Earth Notes: On Data Centre Heat Recovery (2024)

Updated 2024-08-15.
Notes for summer school group challenge "Energy and heat recovery for Mega Data Centres" #PhD #heating #research
Notes for Network+ heating & Cooling Summer School to .

Group Challenge

Summer school attendees were informed by email on :

The group challenge over the 2.5 days will focus on "Energy and heat recovery for Mega Data Centres"

It is recommended that you:

  • Research existing data centres and their heat recovery techniques
  • Understand the progression to Hyperscale datacentres and the potential that this brings.
  • Research grades of heat and the different methods used to recover them.
  • Research other waste heat recovery techniques within other industries (e.g. major manufacturing such as steel production, chemical processing plants etc.).

Existing data centre heat recovery

Waste heat recoveries in data centers: A review: data centres ... are influential energy consumers and carbon emitters in building or even global energy sectors (around 3% of global energy consumption [in 2019, 4% GHGs])... [yuan2023recoveries]

Data center heat reuse: How to make the most of excess heat: examples of heat reuse include district/network home space heating, agriculture, fish harms, wood pellet drying.

Other possible uses include DHW (Domestic Hot Water), absorption or adsorption cooling, electricity generation via Organic Rankine Cycle (ORC) and Seebeck-effect devices and desalination, and thermal storage may assist with overall recovery [yuan2023recoveries].

Hyperscale data centres

Accoding to IBM: What is a hyperscale data center?:

A hyperscale data center is a massive data center that provides extreme scalability capabilities and is engineered for large-scale workloads with an optimized network infrastructure, streamlined network connectivity and minimized latency.

...

A hyperscale data center differs primarily from traditional data centers by virtue of its sheer size. A hyperscale data center requires a physical site large enough to house all associated equipment—including at least 5,000 servers and quite possibly miles of connection equipment. As such, hyperscale data centers can easily encompass millions of square feet of space.

The first (2006) was Google's Dalles (OR) at 1.3Msqft; the current (2024) largest, in China, is 10.7Msqft.

The largest hyperscale cloud providers are AWS (~32% market share), Microsoft Azure and Google Cloud Platform.

Power requirements from MW to GW; above hyperscale definition implies >100MW.

US data centre power requirements are predicted to double by 2030 to 35GW. (Similar to current GB grid mean consumption.)

Grades of heat and their recovery

Data centre heat is all fairly low grade because it is low temperature, in turn because of the relatively low ceiling operation temperature for IT equipment.

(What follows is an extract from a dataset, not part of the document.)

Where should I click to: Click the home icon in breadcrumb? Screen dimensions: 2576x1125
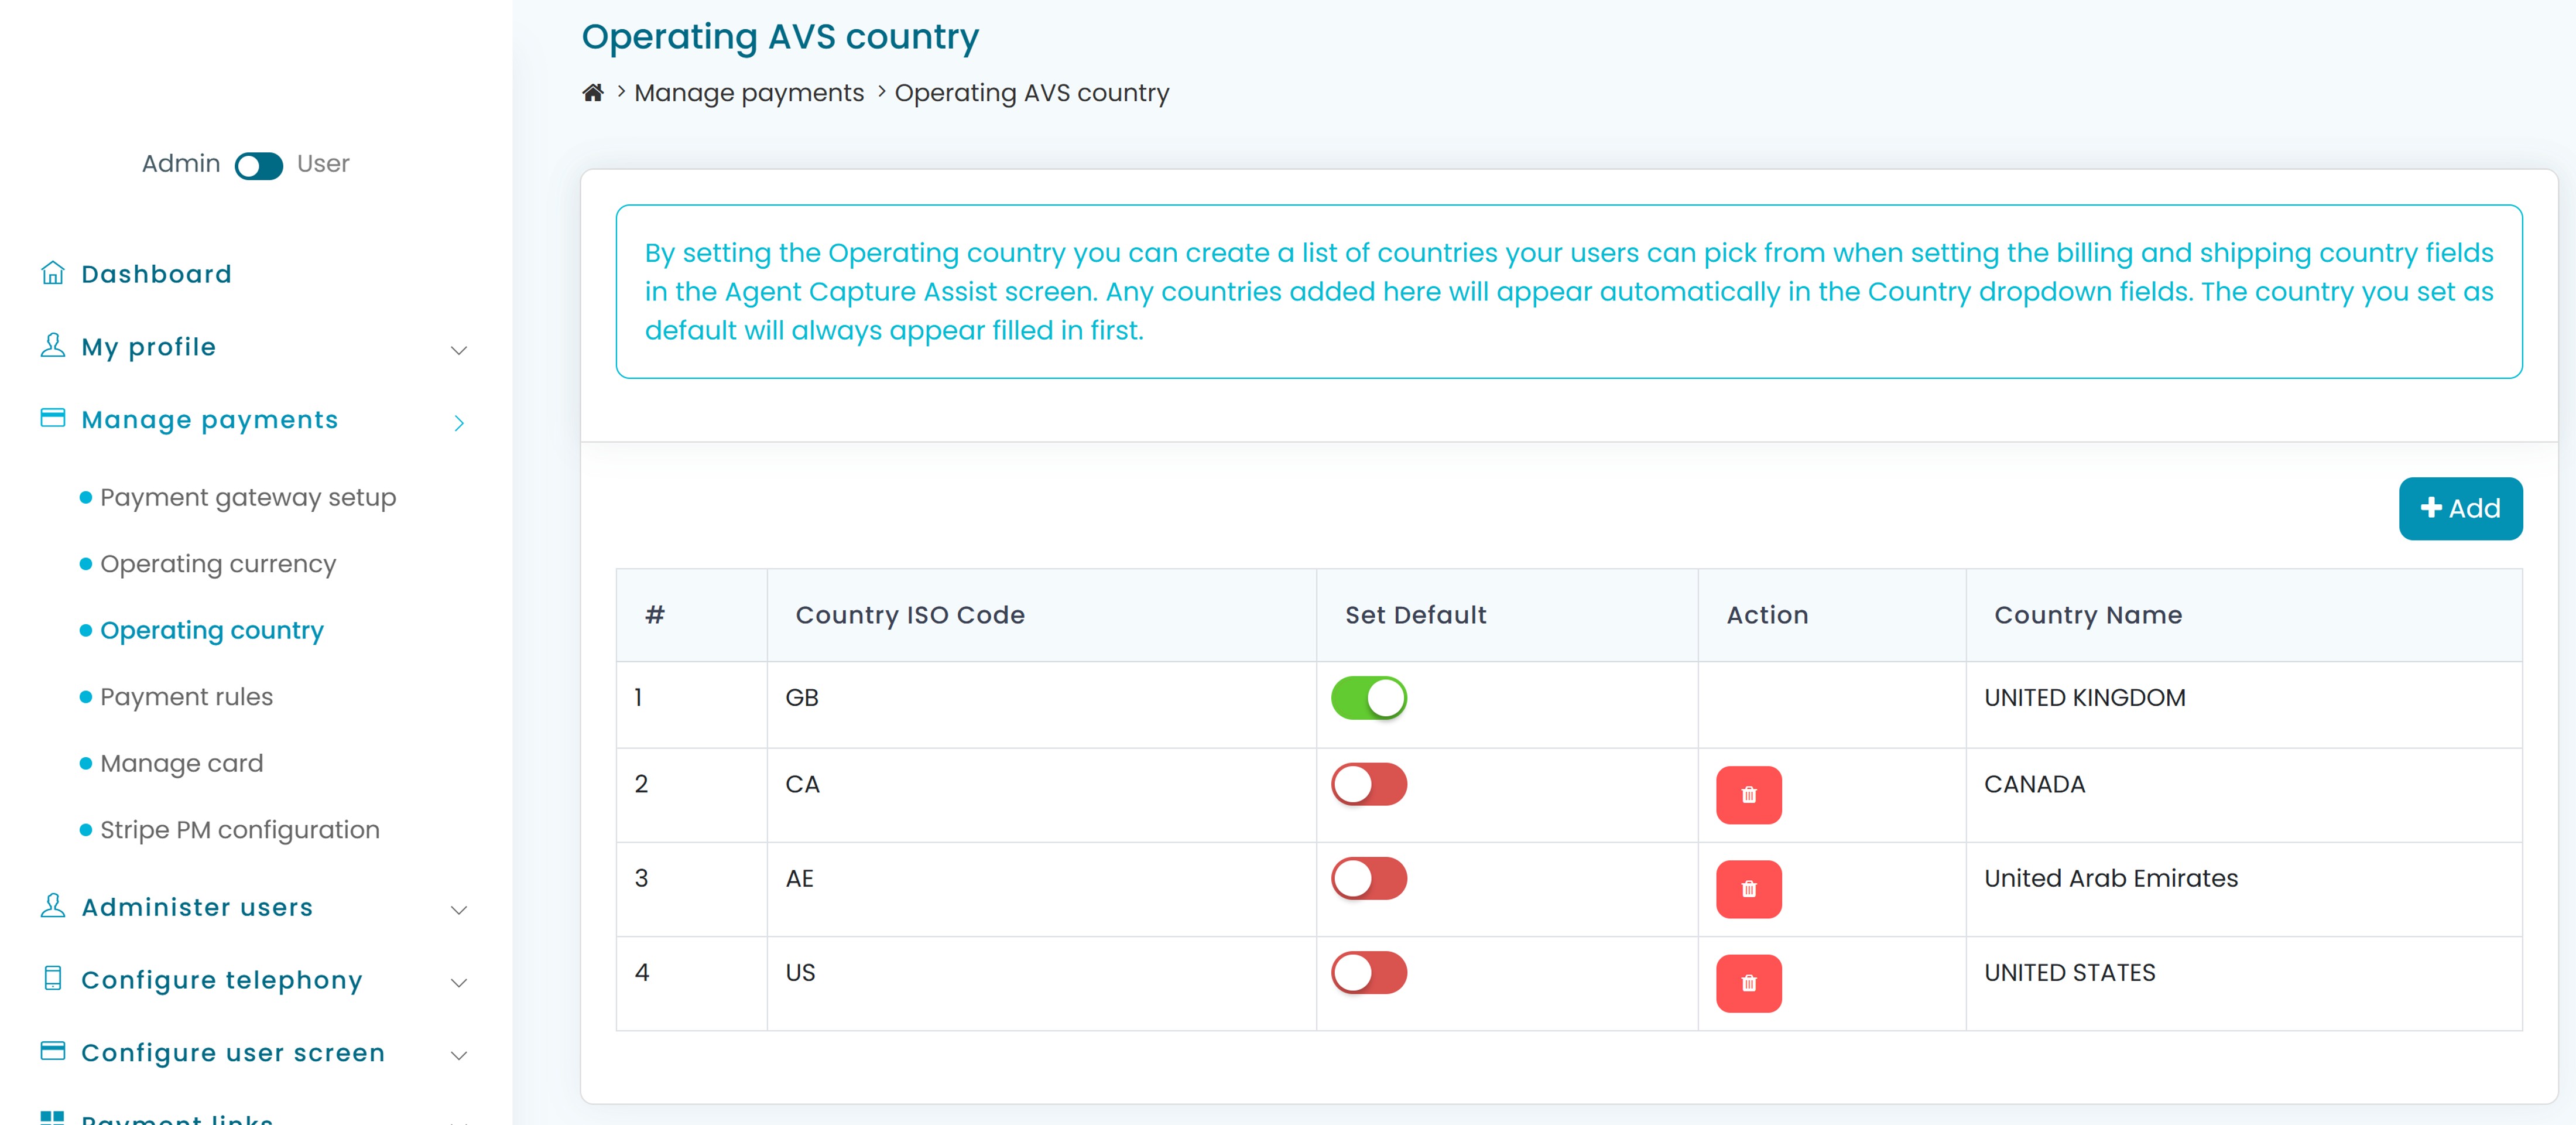593,93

Waste heat temperatures from ~20°C to 60°C (liquid cooling system) are available from Table 1 [yuan2023recoveries]; the higher the better. (Heat grade can also be raised with heat pumps.)

Thermopedia: Waste Heat Recovery: Waste heat can be considered as either low grade (<100°C), medium grade (100°C--400°C) or high grade (>400°C).

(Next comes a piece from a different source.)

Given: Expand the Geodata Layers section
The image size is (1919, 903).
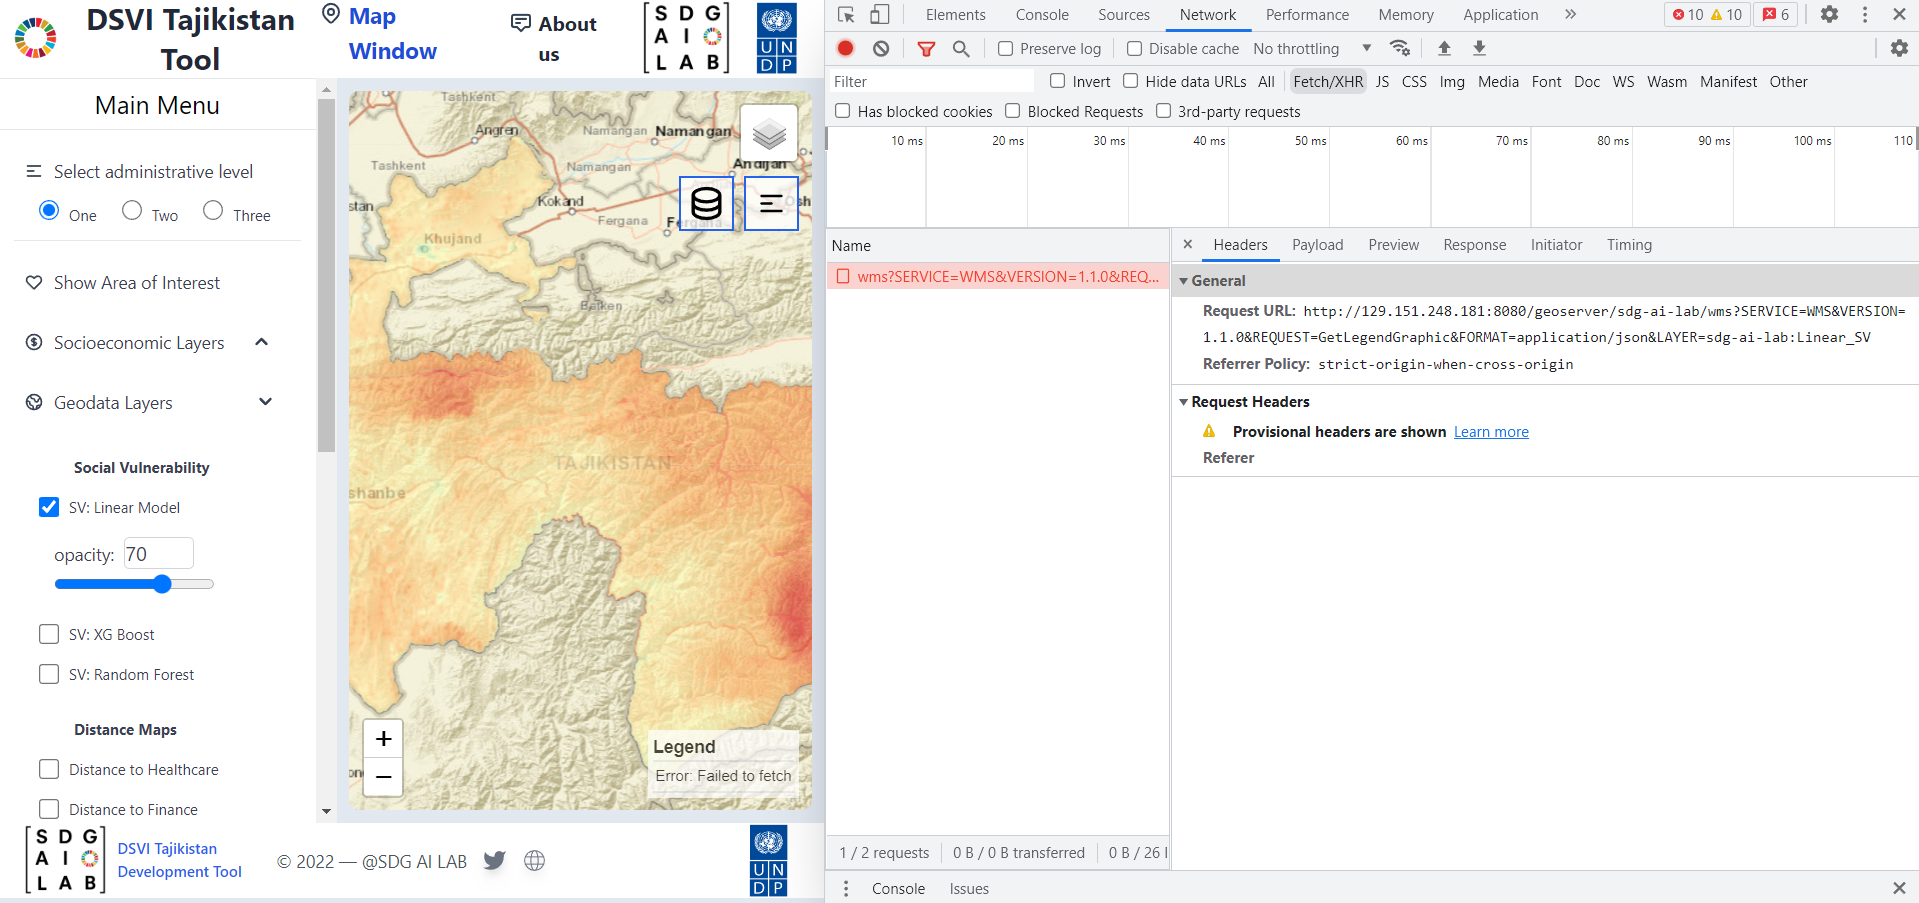Looking at the screenshot, I should click(265, 401).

About half of industrial process heat is >400°C.

[su2021multigrade] puts the thresholds at 230°C and 650°C, and puts fuel cell, cement and steel industries into the high-grade category; glass, electricity generation and automobile transportation are in medium; a further six are in the low-grade category including food and petrochemicals. This paper describes a multitude of recovery theoretical and deployed mechanisms from sewage (evaporation condenser) to cement (flue gas).

Non-data-centre waste heat recovery techniques

ScienceDirect topic: Waste Heat Recovery System.

It is often the case that within one manufacturing process plant, eg chemical engineering, there are places that need heating and others that need cooling. With care these can be coupled ("process integration") to minimise external energy demands and waste emissions.

One of my banking clients needed no heating for the human occupants in winter because it was able to reuse waste heat from the servers in the same building; the building did require cooling in summer however.

At home I have MHRV (Mechanical Heat Recovery Ventilation) that recovers about half the heat from exhaust air in the bathroom and kitchen. Notable is when very humid air from the bathroom has the moisture's latent heat recovered and water drips outside.

District heating and cooling schemes can share thermal flows between buildings close by.

Winning solution

The team that I was in won the group challenge (ie planning for better use of 'hyperscale' data centre waste heat), mainly by making use of a 60°C stream from liquid cooling for domestic space heat and DHW, ~10k+ homes in heating climates for each 100MW of data centre power demand, tacking fuel poverty and earning a social licence to operate.

Ideal Job

We were also asked to bring along a copy of a job advert for your ideal job (either now or in 5 years' time).

Mine would be something like:

Fractional CTO/CSO/CEO of start-up with climate impact, preferably in the energy efficiency space, maybe distributed demand-side response at scale, eg millions of participating end-points or more.